Respiratory Research (May 2024)

Clinical and prognostic associations of anti-Jo-1 antibody levels in patients with antisynthetase syndrome

  • Hongxia Yang,
  • Qingning Chen,
  • Chao Sun,
  • Qiwen Jin,
  • Lining Zhang,
  • Qingyan Liu,
  • Qinglin Peng,
  • Guochun Wang,
  • Xin Lu

DOI
https://doi.org/10.1186/s12931-024-02851-w
Journal volume & issue
Vol. 25, no. 1
pp. 1 – 10

Abstract

Read online

Abstract Objective To investigate the association of serum anti-Jo-1 antibody levels with the disease activity and prognosis in anti-Jo-1-positive patients with antisynthetase syndrome (ASS). Methods This study included 115 anti-Jo-1-positive patients with ASS who were admitted to China-Japan Friendship Hospital between 2009 and 2019. Anti-Jo-1 antibody serum levels at initial admission and follow-up were determined by enzyme-linked immunosorbent assay (ELISA).
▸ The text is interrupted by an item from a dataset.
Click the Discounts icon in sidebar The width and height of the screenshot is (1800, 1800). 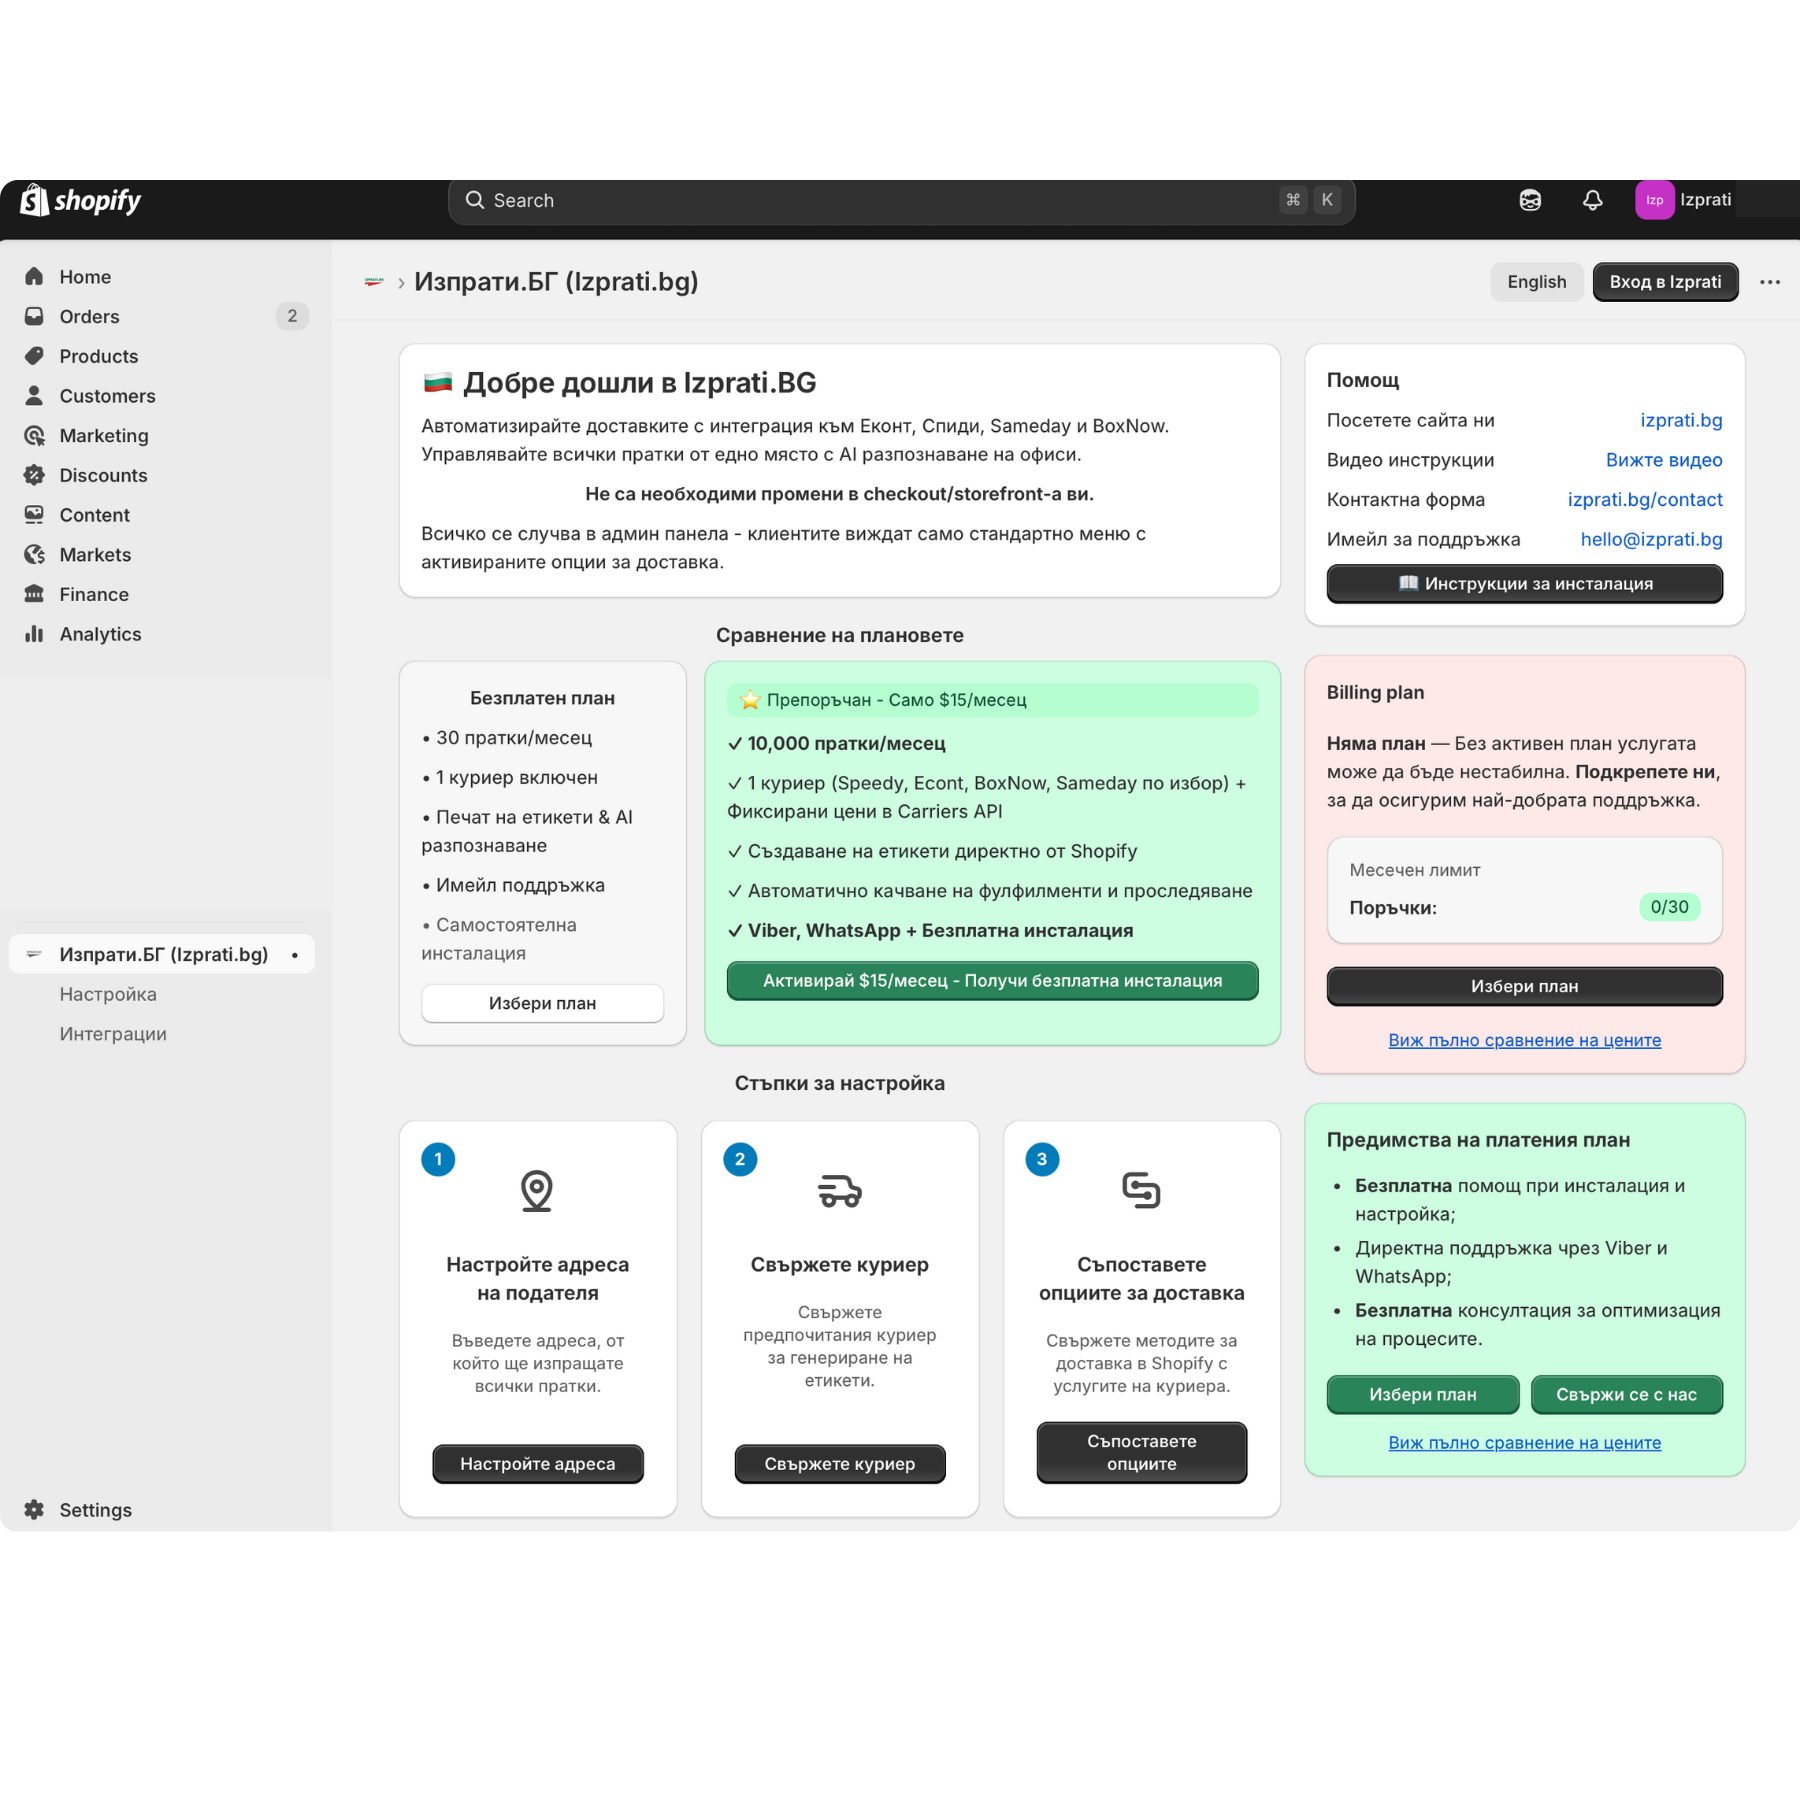click(x=35, y=475)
Global and organ disease activity was assessed at baseline and follow-up according to the International Myositis Assessment and Clinical Studies guidelines. Results Among enrolled patients, 70 (60.9%) patients initially presented with interstitial lung disease (ILD), and 46 (40%) patients presented with with muscle weakness at initial admission. At baseline, patients with ILD had lower levels of anti-Jo-1 antibodies than those without ILD (p = 0.012). Baseline anti-Jo-1 antibody levels were higher in patients with muscle weakness, skin involvement, and arthritis (all p < 0.05) compared to those without these manifestations. Baseline anti-Jo-1 antibody levels were positively correlated with skin visual analogue scale (VAS) scores (r = 0.25, p = 0.006), but not with disease activity in other organs. However, changes in anti-Jo-1 antibody levels were significantly positively correlated with the changes in PGA (β = 0.002, p = 0.001), muscle (β = 0.003, p < 0.0001), and pulmonary (β = 0.002, p = 0.013) VAS scores, but not with skin and joint VAS scores. Older age of onset (hazard ratio [HR] 1.069, 95% confidence interval [CI]:1.010–1.133, p = 0.022) and higher C-reactive protein (CRP) levels (HR 1.333, 95% CI: 1.035–1.717, p = 0.026) were risk factors for death. Conclusion Anti-Jo-1 titers appear to correlate more with disease activity changes over time rather than with organ involvement at baseline, which provides better clinical guidance for assessing the disease course using anti-Jo-1 levels.